Feed their curiosity, don't kill it

Feed their curiosity, don't kill it


Feed their curiosity, don't kill it

We all have some distinct memories of our childhood. And some of the more vivid ones are usually centred around our favourite toys. The most important utility of toys, experts agree, is that they instil creativity and generate curiosity. They help in subconscious learning.

As far as the quality of education goes, India should be at the forefront. With our emphasis on providing our children with a good education and our long history of academic knowledge, India had all the ingredients necessary to excel in educational systems. Where we lack, however, is the execution of the knowledge at hand. Have you ever wondered why many children don’t like to go to school? Where learning should be an exciting prospect, it is increasingly becoming a burden that is forced upon young minds.

Filling the gap

The education we are imparting to our children often is basic and theoretical. Instead of creating a “knowledge Pull” method, we are applying a “knowledge Push” system. And we are seeing the repercussions of this methodology vividly. So, what can we do to fill this gap? How can we learn while having fun? How can we feed the curiosity of a child’s mind rather than killing it?

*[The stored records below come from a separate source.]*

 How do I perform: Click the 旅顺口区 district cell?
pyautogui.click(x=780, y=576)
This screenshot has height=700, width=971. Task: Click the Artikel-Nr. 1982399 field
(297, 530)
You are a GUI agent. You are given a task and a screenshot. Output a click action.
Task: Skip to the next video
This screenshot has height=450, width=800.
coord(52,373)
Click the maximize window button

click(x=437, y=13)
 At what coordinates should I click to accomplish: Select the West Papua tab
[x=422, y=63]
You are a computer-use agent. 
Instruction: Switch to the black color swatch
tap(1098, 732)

The most obvious answer is to improve our education system. This very thought is percolating slowly in Indian society, and people have begun to understand the importance of learning and growing through creativity. But establishing this is going to take time. While this change comes about, amongst other facilitators, toys are a useful medium to help a child’s cognitive development.

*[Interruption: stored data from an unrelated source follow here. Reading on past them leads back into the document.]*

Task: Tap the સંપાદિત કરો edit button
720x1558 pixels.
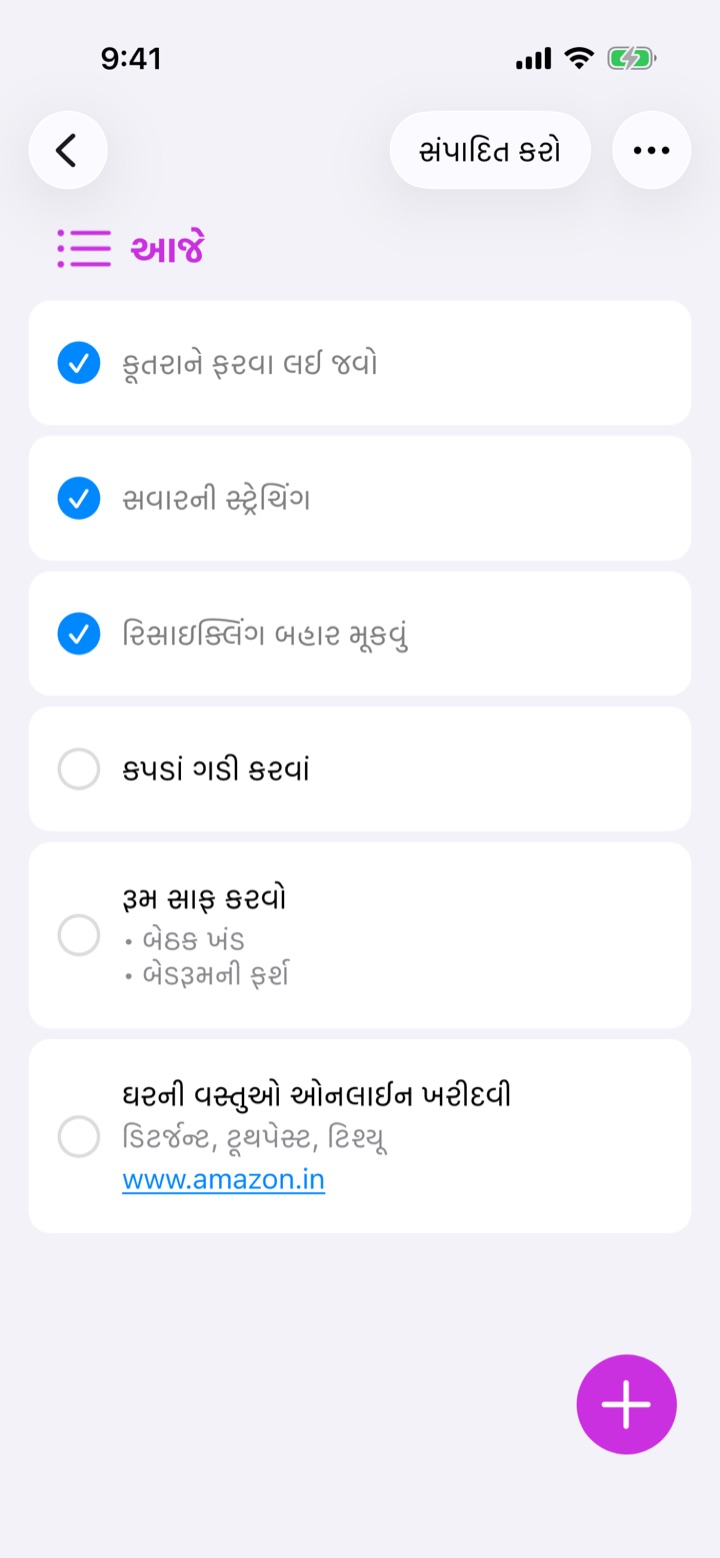Action: point(490,151)
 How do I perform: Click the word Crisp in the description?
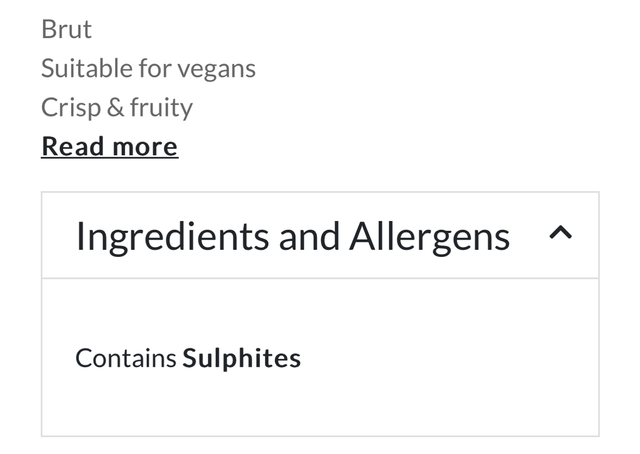(x=70, y=107)
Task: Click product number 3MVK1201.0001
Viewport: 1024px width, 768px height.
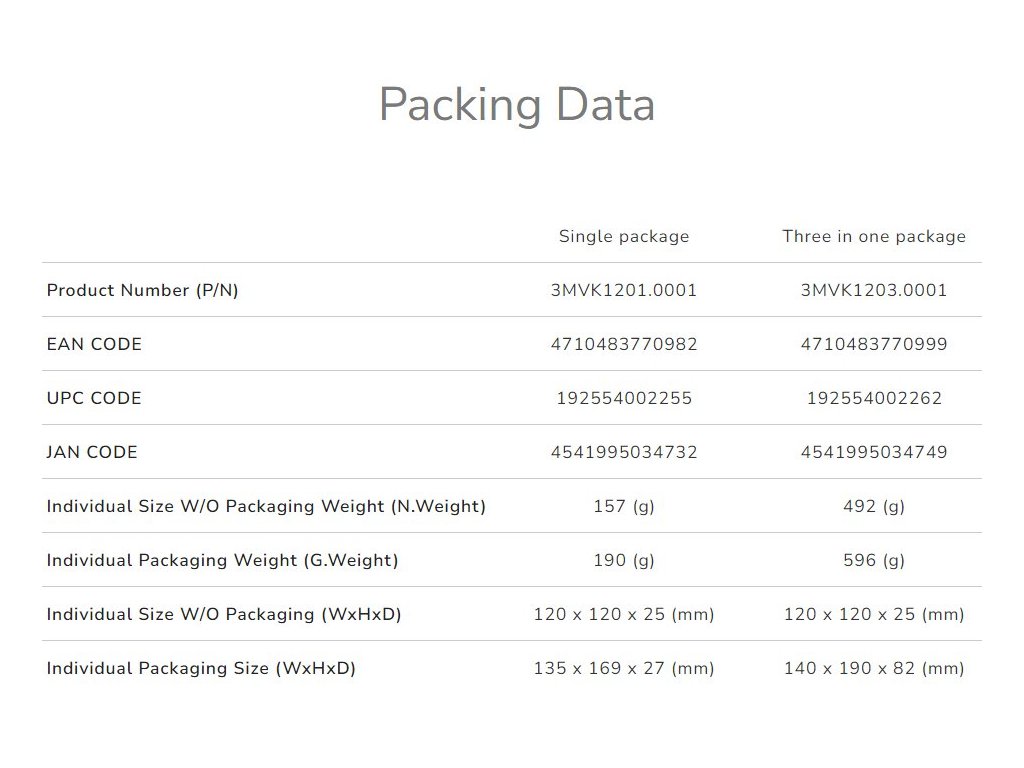Action: (x=624, y=291)
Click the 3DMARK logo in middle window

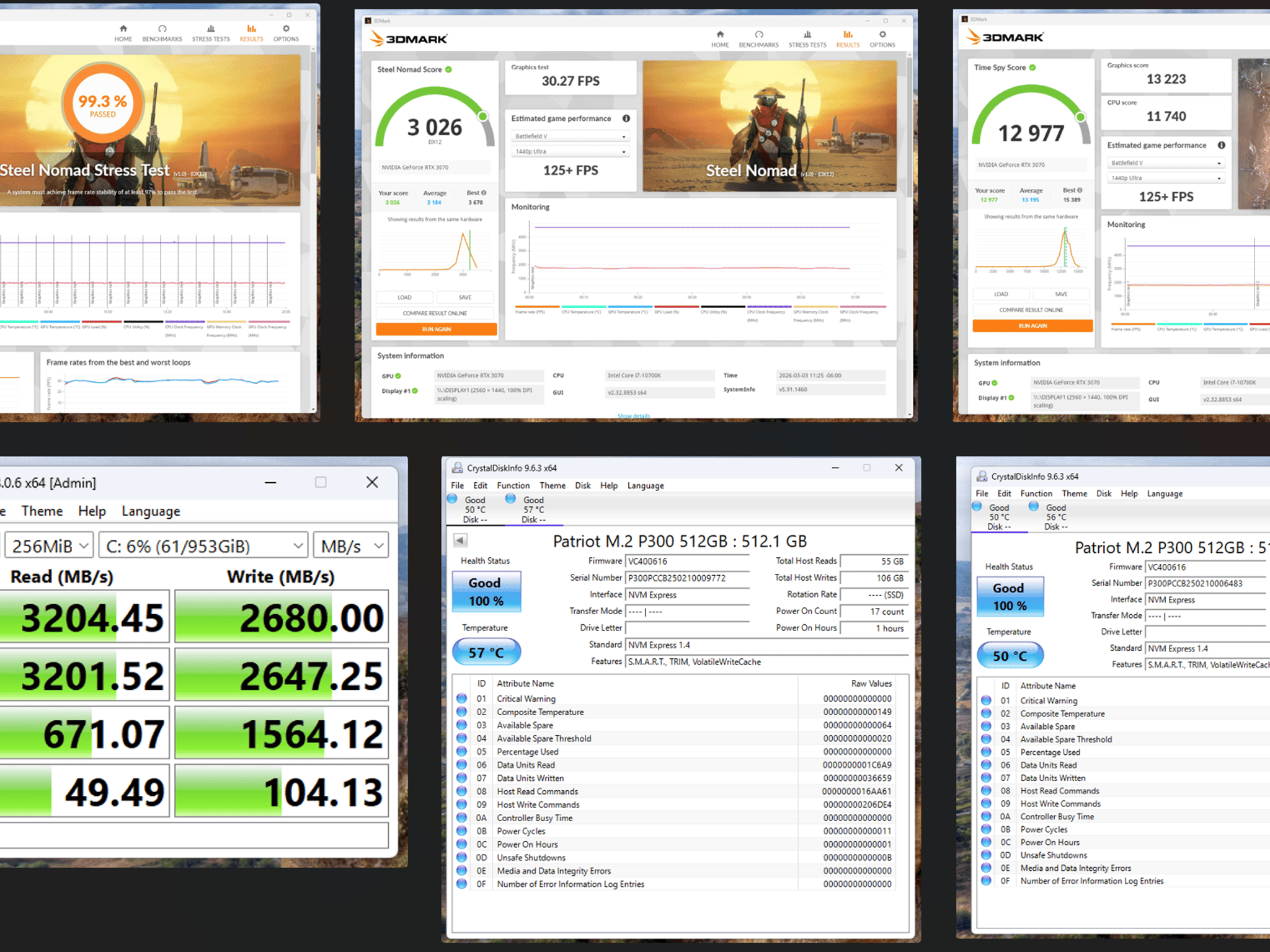[408, 39]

Toys can be perceived as a friend to accompany, a plaything, a dependent to take care of, a puzzle to solve, a teacher to learn from – the roles that a toy can play are endless. Not only do toys trigger a child’s imagination, they can also be a strong support. Children love making things and building things. Working in a group is also a great way to build social skills and confidence; all this while having fun.

While the usefulness of the right kind of toys cannot be disputed, the ownership of too many is not an ideal scenario. A lesser amount of the right kind of toys is always better than a cluster of too many. Fewer toys ensure wider creativity and help children value what they have better.

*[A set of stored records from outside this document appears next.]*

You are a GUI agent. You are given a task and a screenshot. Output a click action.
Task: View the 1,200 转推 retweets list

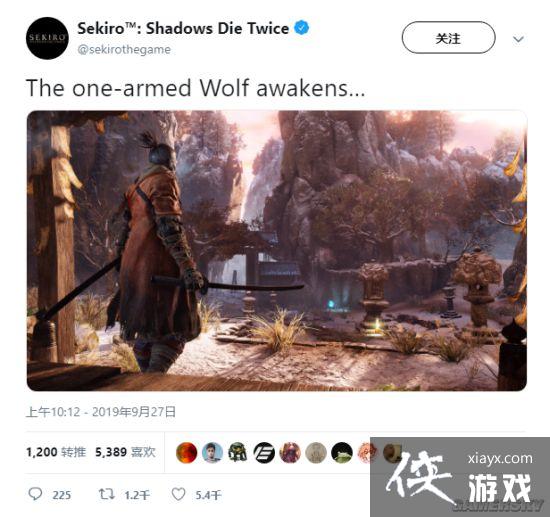56,452
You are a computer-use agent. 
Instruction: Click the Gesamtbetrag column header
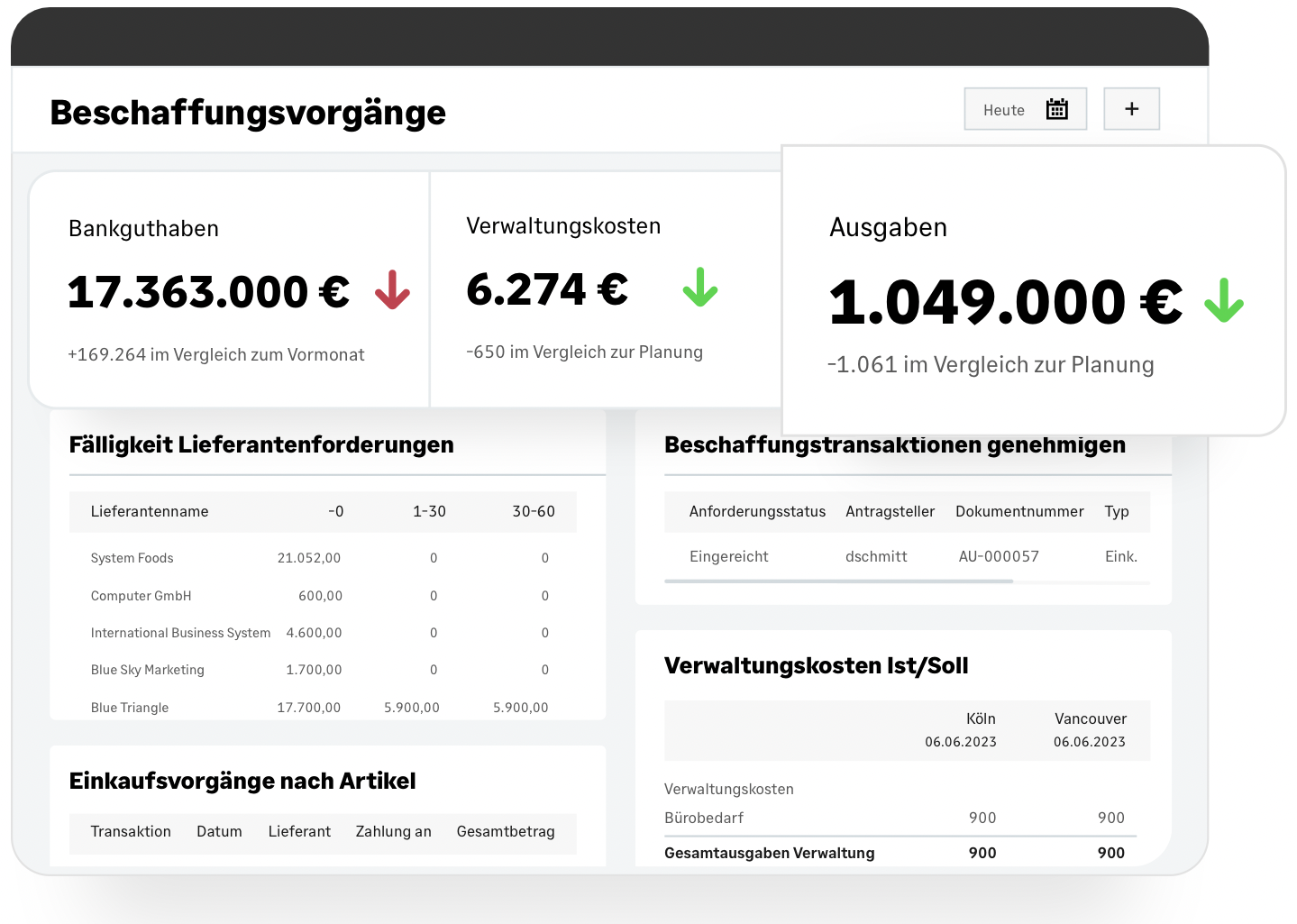point(506,831)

While many parents think that their children have too many toys, and a vast majority believe that their children spend enough time playing, experts agree that children learn by playing and toys are the instruments that allow them to discover the world they live in. The concept of responsible and productive playtime is something that needs to be understood by parents as well as by children.

An innovative mix of using toys and other fun methods can support the process of learning. It has been found that flash cards, coloured walls or charts and activity kits not only enhance learning, but also incline the children towards wanting to know more. Working with activity kits also strengthens the bond between the parent and child and creates a combined learning ecosystem. These also improve a child’s capacity to think out of the box — so where he may or may not be good at memorising essays, he would excel in a group project on the basis of thinking innovatively.

Learning through play is extremely important and easy. It is a powerful tool for the children of today. The next time you are stuck indoors on a sultry day, consider making or building something with your child.

(The authors are founders of Curiositi)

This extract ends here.